COMPITO ASSEGNATO
Prosegui l'articolo sul proscioglimento per usura dei dirigenti della Banca Popolare Pugliese, ripartendo subito dopo la sua ultima frase.

TESTO ESTRATTO
########################################

Il tasso di massimo scoperto non era usura: prosciolti 5 dirigenti bancari

FASANO – La Banca Popolare Pugliese, agenzia di Fasano, non aveva praticato tassi usurari nei confronti di un imprenditore locale nell’applicare il tasso di massimo scoperto. Lo ha stabilito il giudice per le indagini preliminari Valerio Fracassi che ha respinto la richiesta di rinvio a giudizio per usura avanzata dal pubblico ministero Adele Ferraro e accogliendo la tesi difensiva degli avvocati Massimo Manfreda e Ascanio Amenduni.

FASANO – La Banca Popolare Pugliese, agenzia di Fasano, non aveva praticato tassi usurari nei confronti di un imprenditore locale nell’applicare il tasso di massimo scoperto. Lo ha stabilito il giudice per l'udeinza preliminare Valerio Fracassi che ha respinto la richiesta di rinvio a giudizio per usura avanzata dal pubblico ministero Adele Ferraro e accogliendo la tesi difensiva degli avvocati Massimo Manfreda e Ascanio Amenduni.

A rispondere di usura erano stati chiamati Raffaele Caroli Casavola, 88 anni, leccese, legale rappresentante della Banca Popolare Pugliese dall’1 luglio 1994 all’8 maggio 2008; Carmelo Caforio, 74 anni, di San Pietro Vernotico, rappresentante legale della Banca Popolare Pugliese dall’8 maggio 2008 a tutt’oggi; Giuseppe Lenti, 54 anni, di Grottaglie, direttore della filiale fasanese della banca dall’1 gennaio 1999 al 30 giugno del 2000; Giuseppe Martucci, 60 anni, di Martina Franca, direttore della filiale di Fasano dall’1 agosto del 2000 al 31 dicembre del 2007, e Mario De Biase, barese, direttore della filiale fasanese dall’1 gennaio 2008 al 3 febbraio 2008.

L’accusa, come si è detto, era in relazione al conteggio del tasso di interesse di commissione di massimo scoperto (Cms), una voce importante per quanto riguarda i contratti bancari, e che è il prezzo chiesto dalle banche ai correntisti per mettere loro a disposizione le somme che vengono date in affidamento. Clausola legittima, come ha stabilito anche il giudice Fracassi rigettando la richiesta di rinvio a giudizio.

########################################

DATI REGISTRATI
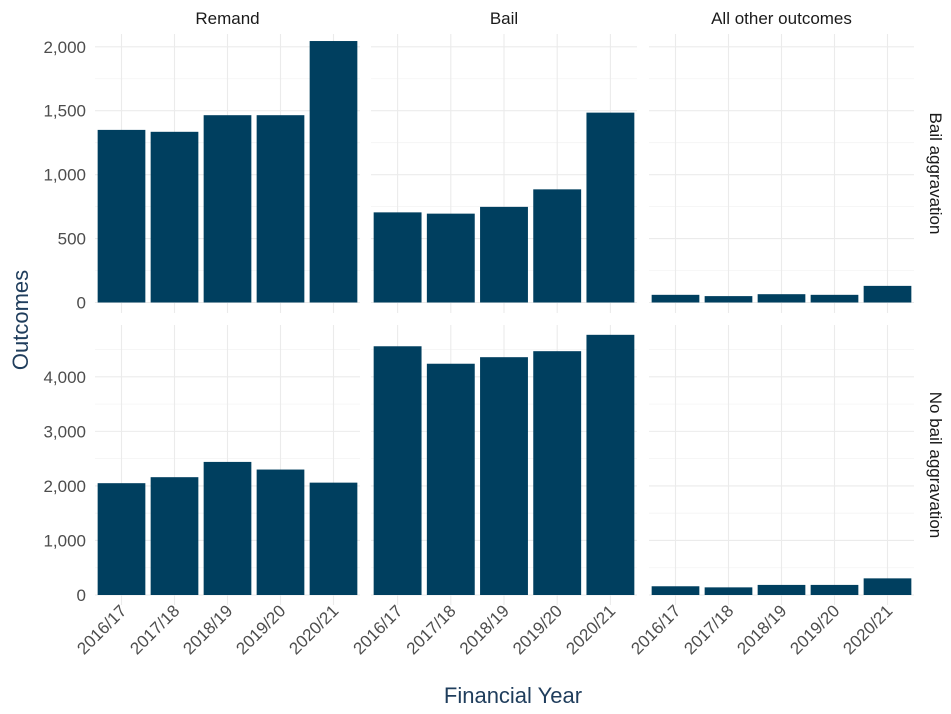  Describe the element at coordinates (936, 465) in the screenshot. I see `facet-row-label: No bail aggravation` at that location.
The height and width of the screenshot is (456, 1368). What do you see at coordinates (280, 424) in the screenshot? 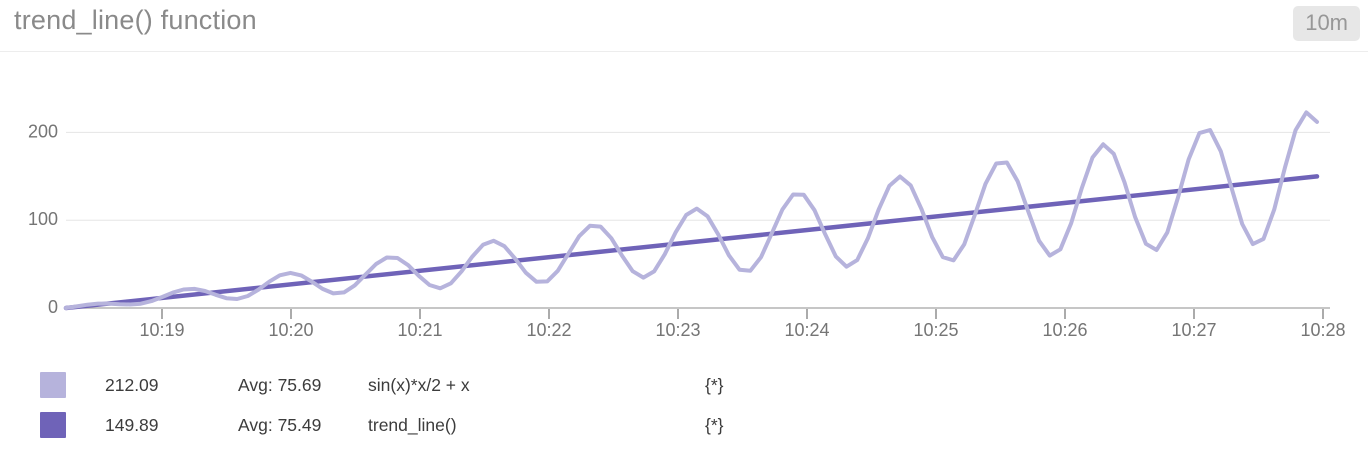
I see `series-avg-value: Avg: 75.49` at bounding box center [280, 424].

########################################

RISPOSTA SCRITTA
I fatti contestati risalgono al periodo tra l’aprile del 1999 e il 30 novembre del 2008. Oronzo Grassi, titolare della ditta « Ferr. All. G.» di Fasano, aveva denunciato ciò che considerava essere un vero e proprio tasso usurario praticato dalla Banca Popolare Pugliese. Il pubblico ministero Adele Ferraro chiese il rinvio a giudizio perché la banca aveva preteso da questa azienda che versava in condizioni economiche o finanziarie precarie, il corrispettivo di una prestazione di denaro, interessi usurari superiori al tasso di soglia, calcolando nel Teg la commissione di massimo scoperto, gli oneri addebitabili relativi al conto corrente “Imprese quality”» del quale era titolare l’imprenditore fasanese.

Si trattava di stabilire se la commissione di massimo scoperto dovesse sommarsi oppure no con le altre voci per stabilire la congruità dei tassi di interesse. Non essendo chiaro sul punto l’art. 644 del codice penale, la Cassazione e i vari giudici avevano escluso che la commissione di massimo scoperto contribuisse a comporre il tasso effettivo globale medio (Taegm). “Nella situazione di obiettiva incertezza intervenne il legislatore con il Decreto anticrisi del 29 novembre 2008 n. 185, con cui si stabilì che da quel momento in poi la commissione massimo scoperto diventava rilevante; nello stesso senso si è uniformata Banca d’Italia e, conseguentemente, gli istituti di credito».